Jalur karir mandiri seringkali dianggap di luar jangkauan perempuan muda di Aceh, namun Kurrata tidak patah semangat.

– ‘Waktu Perubahan’ –

Kurrata, yang memiliki kafe tanpa mitra bisnis, melihat perlunya tempat bagi perempuan untuk bekerja atau bertemu teman.

Dia dan tim barista-nya menuangkan kopi segar kepada sebagian besar pelanggan berhijab, sementara buku anak-anak dan pembalut menstruasi tersedia untuk digunakan di dekatnya.

“Tidak ada asap rokok, tidak berisik, nyaman banget,” katanya seraya menambahkan bahwa beberapa laki-laki juga minum kopi di kedainya.

“Ini adalah pernyataan bahwa perempuan dapat memiliki bisnis, membuat keputusan, dan memimpin,” katanya.

“Sekarang adalah waktunya untuk perubahan.”

Para pengusaha mengatakan perempuan semakin meningkat, dengan setidaknya 1.000 orang melamar pekerjaan sebagai barista.

“Saya ingin memberi mereka kesempatan untuk mengubah jalan hidup mereka,” katanya.

Caca, seorang barista berusia 23 tahun, mengatakan bahwa ini adalah “pekerjaan yang sangat keren” yang jarang terjadi di Aceh.

Pelanggan tetap kafe memuji Morning Mama sebagai tempat di mana perempuan dapat menjadi diri mereka sendiri.

“Saya merasa lebih terhubung ketika menanyakan sesuatu kepada barista perempuan,” kata Melu Alina, mahasiswi berusia 21 tahun. “Aku tidak merasa gugup. Ini seperti berbicara dengan adikmu.”

– membantu orang lain –

Sebelum memulai bisnisnya, Kurrata mengatasi kehilangan orang tuanya pada usia delapan tahun akibat tsunami Samudera Hindia tahun 2004 yang menewaskan lebih dari 200.000 orang.

Desanya di dekat Banda Aceh hancur total, namun dia selamat dan dibesarkan oleh bibi dan pamannya.

Kurrata mengatakan dia ingin menggunakan kesedihannya untuk membantu wanita lain.

“Ini adalah platform untuk membantu orang lain menemukan ketahanan mereka, seperti yang saya lakukan,” katanya.

Pekerjaan fotografi memungkinkannya membangun tabungan dan kepercayaan diri, terjun ke bisnis setelah pamannya menyemangati dan membantunya secara finansial.

Perempuan lain masih “takut untuk memulai,” katanya, karena takut laki-laki akan mengatakan hal-hal buruk.

“Orang-orang di sini percaya bahwa perempuan harus tinggal di rumah,” katanya.

Namun “generasi tua memahami bahwa zaman telah berubah.”

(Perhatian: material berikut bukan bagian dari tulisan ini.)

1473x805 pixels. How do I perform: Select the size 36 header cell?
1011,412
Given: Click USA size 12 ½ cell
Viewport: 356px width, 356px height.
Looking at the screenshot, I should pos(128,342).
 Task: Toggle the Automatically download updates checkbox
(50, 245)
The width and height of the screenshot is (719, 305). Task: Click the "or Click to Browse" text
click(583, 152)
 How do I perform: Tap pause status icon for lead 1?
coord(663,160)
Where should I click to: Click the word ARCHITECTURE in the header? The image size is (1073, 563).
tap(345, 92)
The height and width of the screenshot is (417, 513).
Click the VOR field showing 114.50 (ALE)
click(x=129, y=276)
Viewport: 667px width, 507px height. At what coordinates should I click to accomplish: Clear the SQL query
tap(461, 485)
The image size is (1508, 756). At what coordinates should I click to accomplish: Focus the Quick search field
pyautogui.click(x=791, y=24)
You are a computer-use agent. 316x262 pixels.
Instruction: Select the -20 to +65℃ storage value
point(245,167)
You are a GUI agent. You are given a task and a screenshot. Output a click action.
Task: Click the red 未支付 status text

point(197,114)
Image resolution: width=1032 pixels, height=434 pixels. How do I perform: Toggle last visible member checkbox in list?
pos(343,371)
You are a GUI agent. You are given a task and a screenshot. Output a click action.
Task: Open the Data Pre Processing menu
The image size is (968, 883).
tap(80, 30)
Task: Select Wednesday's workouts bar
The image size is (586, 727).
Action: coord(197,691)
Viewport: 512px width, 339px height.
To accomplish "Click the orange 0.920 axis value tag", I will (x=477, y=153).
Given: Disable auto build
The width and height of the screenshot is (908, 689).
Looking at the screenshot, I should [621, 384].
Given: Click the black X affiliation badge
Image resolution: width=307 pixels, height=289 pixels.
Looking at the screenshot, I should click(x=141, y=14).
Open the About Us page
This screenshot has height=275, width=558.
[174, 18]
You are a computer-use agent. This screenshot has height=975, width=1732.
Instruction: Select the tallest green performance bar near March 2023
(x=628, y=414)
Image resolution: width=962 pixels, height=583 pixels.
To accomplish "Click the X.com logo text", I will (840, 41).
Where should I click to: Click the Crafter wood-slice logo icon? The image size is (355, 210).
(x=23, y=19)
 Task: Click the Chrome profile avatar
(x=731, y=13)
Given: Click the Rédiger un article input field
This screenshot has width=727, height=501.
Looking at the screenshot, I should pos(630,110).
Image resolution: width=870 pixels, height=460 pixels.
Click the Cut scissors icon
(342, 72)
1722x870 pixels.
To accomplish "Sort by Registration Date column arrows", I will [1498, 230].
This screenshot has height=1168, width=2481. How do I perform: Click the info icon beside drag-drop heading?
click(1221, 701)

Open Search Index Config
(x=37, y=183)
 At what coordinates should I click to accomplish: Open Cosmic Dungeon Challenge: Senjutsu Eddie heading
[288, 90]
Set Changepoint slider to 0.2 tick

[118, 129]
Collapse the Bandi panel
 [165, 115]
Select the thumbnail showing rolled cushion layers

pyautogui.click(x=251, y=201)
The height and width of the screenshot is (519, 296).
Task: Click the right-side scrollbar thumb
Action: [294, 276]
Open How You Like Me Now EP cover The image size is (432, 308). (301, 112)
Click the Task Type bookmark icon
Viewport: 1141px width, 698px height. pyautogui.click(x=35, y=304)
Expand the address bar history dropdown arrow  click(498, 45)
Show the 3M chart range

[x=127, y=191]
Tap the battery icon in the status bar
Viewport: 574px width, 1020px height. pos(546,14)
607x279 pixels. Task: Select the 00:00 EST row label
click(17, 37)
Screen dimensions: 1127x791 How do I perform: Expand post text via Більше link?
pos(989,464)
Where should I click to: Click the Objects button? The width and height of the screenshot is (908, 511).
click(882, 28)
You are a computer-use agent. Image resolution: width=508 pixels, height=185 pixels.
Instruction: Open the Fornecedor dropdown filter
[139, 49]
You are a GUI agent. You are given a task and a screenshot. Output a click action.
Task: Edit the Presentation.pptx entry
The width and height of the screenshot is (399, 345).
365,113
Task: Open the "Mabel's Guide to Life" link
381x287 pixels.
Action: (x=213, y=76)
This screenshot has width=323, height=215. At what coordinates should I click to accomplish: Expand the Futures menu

Pemilik kedai kopi Solong yang populer di Aceh, Haji Nawai, mengatakan dia tidak akan mempekerjakan perempuan-perempuan tersebut namun penduduk setempat menerima mereka untuk membuat kopi di tempat lain, dan menyebutnya “normal” karena “dari luar” telah memasuki provinsi Aceh.

Korata mempekerjakan lima perempuan dan dua laki-laki.

Pendapatan berfluktuasi, namun Kurrata mengatakan tujuan utamanya adalah menginspirasi perempuan lain.

“Perempuan mampu melakukan lebih dari apa yang selama ini kita anggap. Kita bisa menjadi pemimpin, pencipta, dan inovator,” katanya.

“Kalau begitu, jangan hanya duduk di sana. Jangan takut.”